Fuelling your body with the correct food types will not only boost your performance but reduce your risk of injury, and shorten your recovery time.


So we asked Kate Percy, founder of Go Faster Food, marathon runner, and author of the Go Faster Food series (available on Amazon), how to easily add sports nutrition into everyday training with practical tips and delicious recipes. 





How does fuelling your body help optimise performance?


Taking care of what and when you eat should be seen as part and parcel of your running, whether you’re training for an event or not.

Eating the right types of foods - a balance of unprocessed, unrefined carbohydrate-rich foods, quality protein and healthy fats - at the right times strengthens the immune system, keeps muscles healthy, helps you recover and maintains energy levels.

Timing your food intake around your running is very important. Eating a couple of hours in advance to your runs gives your body time to digest the nutrients needed to fuel your muscles.

Eating immediately after your runs optimises recovery so that you can continue training regularly and help prevent injury.


What about reducing the risk of running injuries?

A good combination of carbohydrates and proteins (3:1 is a good ratio) about 30 minutes after training is the ‘magic window’ when your muscles are at their most receptive; risk of a running injury is increased when muscles are fatigued, so pay attention to fuelling strategies during long or intense training and racing.

If you are unfortunate anough to get injured, don't see this as a time to ditch your good running diet; good nutrition is key to recovery.

Foods with high quality protein and antioxidants, including Vitamin C, aid cell repair, while foods likr spices, garlic, ginger, oily fish, nuts, seeds and blueberries can act as anti-inflammatories.

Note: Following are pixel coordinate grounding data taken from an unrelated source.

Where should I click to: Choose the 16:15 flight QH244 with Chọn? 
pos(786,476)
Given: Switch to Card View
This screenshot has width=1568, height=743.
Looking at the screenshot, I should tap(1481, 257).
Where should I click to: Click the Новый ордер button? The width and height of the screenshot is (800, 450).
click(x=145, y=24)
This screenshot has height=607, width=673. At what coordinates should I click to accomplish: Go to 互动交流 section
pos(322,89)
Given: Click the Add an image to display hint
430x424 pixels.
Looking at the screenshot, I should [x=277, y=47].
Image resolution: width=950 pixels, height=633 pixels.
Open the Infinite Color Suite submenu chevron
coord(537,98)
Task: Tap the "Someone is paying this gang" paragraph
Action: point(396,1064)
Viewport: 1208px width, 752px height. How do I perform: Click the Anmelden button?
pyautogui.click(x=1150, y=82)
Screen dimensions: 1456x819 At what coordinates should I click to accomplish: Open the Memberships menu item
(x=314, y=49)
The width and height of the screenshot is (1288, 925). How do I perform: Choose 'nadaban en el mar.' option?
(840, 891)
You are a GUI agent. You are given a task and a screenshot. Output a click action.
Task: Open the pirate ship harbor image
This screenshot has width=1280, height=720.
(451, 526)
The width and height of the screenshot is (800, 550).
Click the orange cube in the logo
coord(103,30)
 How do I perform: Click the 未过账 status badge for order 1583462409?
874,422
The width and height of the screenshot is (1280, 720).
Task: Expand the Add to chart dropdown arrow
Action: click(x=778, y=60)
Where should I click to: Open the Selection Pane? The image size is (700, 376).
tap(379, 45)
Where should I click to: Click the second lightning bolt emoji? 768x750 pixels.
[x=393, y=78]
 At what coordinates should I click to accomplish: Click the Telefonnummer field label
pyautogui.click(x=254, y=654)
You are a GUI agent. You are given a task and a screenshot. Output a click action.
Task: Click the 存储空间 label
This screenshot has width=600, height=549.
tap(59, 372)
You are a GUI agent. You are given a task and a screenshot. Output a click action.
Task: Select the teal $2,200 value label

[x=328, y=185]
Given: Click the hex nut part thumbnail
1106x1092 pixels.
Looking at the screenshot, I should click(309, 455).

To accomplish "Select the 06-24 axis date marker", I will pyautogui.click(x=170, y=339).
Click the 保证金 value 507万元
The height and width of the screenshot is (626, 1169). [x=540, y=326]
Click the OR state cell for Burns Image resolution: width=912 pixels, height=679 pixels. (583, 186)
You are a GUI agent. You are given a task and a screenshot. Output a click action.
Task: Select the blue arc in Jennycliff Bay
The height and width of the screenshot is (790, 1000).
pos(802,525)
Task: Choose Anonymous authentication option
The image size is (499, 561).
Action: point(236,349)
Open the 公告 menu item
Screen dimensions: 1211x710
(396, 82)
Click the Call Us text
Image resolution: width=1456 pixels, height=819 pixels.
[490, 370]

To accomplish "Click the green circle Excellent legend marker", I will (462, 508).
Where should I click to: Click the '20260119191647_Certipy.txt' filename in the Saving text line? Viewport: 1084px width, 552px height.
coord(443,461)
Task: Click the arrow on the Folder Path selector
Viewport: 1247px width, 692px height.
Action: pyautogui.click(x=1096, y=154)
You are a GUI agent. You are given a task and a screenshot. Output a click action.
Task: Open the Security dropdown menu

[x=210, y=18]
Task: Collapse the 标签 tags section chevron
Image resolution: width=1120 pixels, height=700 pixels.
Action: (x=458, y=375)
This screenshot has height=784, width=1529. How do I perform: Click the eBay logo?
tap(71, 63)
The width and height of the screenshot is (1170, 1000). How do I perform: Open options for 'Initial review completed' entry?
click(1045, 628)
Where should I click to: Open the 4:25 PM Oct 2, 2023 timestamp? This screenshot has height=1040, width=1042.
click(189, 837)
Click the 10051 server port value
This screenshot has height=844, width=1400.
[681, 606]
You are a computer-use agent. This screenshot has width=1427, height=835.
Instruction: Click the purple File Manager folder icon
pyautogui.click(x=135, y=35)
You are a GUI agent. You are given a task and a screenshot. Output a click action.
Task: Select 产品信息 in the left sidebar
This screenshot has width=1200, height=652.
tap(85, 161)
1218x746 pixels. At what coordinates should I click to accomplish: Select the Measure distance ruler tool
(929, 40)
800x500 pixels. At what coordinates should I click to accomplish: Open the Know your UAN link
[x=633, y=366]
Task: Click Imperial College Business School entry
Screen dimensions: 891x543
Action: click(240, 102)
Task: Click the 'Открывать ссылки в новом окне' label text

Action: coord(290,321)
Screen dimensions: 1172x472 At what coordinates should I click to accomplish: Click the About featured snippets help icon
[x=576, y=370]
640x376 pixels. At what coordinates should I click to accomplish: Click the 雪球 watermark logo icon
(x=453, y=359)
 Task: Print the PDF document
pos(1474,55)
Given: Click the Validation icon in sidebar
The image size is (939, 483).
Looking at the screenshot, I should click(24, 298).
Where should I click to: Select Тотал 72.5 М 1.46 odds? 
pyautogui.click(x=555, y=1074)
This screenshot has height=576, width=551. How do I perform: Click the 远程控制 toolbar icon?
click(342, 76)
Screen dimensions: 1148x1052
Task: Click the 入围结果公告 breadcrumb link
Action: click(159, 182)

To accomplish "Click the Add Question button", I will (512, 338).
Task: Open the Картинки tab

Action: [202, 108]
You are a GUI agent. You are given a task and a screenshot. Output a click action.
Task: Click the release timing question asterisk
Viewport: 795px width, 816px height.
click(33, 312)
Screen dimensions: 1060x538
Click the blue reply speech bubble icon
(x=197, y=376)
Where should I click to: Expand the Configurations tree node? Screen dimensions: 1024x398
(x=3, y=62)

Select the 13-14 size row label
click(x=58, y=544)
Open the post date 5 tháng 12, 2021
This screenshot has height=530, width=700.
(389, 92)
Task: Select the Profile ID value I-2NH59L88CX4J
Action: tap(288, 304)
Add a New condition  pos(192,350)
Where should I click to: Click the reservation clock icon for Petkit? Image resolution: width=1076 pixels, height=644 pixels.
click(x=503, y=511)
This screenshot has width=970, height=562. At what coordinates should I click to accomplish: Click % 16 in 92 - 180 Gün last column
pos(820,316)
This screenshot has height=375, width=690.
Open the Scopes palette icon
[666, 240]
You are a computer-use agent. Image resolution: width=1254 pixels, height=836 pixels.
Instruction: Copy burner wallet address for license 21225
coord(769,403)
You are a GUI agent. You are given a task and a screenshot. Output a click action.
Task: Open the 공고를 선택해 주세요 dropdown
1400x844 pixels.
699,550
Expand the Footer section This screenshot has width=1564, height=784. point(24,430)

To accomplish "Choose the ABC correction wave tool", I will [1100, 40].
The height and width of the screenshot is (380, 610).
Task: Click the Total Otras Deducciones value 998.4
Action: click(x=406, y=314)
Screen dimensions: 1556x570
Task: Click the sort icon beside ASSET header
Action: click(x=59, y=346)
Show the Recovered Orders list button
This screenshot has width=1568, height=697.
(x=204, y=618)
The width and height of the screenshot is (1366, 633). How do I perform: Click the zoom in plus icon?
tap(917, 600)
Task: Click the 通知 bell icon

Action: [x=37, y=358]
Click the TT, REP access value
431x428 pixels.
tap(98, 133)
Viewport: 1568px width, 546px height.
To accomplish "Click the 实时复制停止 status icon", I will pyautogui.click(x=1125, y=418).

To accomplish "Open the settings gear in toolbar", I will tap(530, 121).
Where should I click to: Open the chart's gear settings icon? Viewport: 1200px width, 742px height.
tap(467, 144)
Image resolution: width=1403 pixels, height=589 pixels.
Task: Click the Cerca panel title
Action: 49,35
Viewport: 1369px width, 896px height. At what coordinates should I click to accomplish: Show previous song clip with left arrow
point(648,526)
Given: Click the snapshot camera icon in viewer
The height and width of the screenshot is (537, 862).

What recipes and food types promote weight loss while ensuring that you’re getting the energy you need on a run?


Carbohydrate-rich foods are the optimum fuel for most runners. When you eat foods containing carbohydrates, they are digested, converted into blood glucose and used for energy (or stored as glycogen in the liver and muscles).

Glycogen stored in the liver is used to maintain steady blood glucose levels for the body and brain, while glycogen stored in the muscles provides fuel.

Carbohydrate-rich foods cause a rise in blood glucose. Some high GI (Glycaemic Index) foods are digested faster than others; pure glucose refined foods, like white bread, sugary drinks, sweets, sticky white rice, fried potatoes and highly processed cereals, are digested incredibly quickly, causing a spike in energy followed by a dramatic drop. Eating these consistently may cause weight gain and make it hard to maintain consistent energy levels for your runs.

Other foods (low to medium GI foods) release their sugars into the bloodstream more gradually, giving you steadier blood sugar levels. These slow-release foods can help reduce hunger pangs, keeping you fuller for longer to help you maintain a healthy weight. These foods also help stamina, endurance and focus.

These unrefined foods include whole grains, porridge oats, wholemeal bread, long-grain brown rice, whole wheat pasta, lentils, pulses and starchy fruit and vegetables, like bananas and butternut squash.

To sustain energy levels and to keep you feeling fuller for longer, combine unrefined carbohydrates with protein and healthy fats, such as eggs, sardines or mashed avocado on wholemeal toast; porridge with milk; toasted walnuts with chopped banana; or whole wheat pasta with chicken and pesto.


What are your favourite quick-and-easy run recipes?

Night before a raceRigatoni pasta with butternut squash, pancetta and thyme (pictured top).


Training snackChia seed energy balls (pictured).


Post-run lunchEthiopian-style sweet potato and peanut soup with chilli and lime.

What is the best natural food for fuelling a race?

If you’re running for +90 minutes, you will need quick-release carbohydrates to top up glycogen levels, some protein to aid muscles, and hydration with water and electrolytes, otherwise you’ll likely ‘hit the wall’.

I have a problem with most running gel products when I’m racing; they seem to go straight through me and I end up racing from one portaloo to the next!

Good alternatives are homemade sports drinks like diluted full sugar squash or 50/50 apple juice-water with a pinch of salt; gel sweets like Clif shot Bloks; homemade energy bars or balls - try these date, oat and coconut balls, I use them all the time on runs - and fruit, cut up oranges and bananas.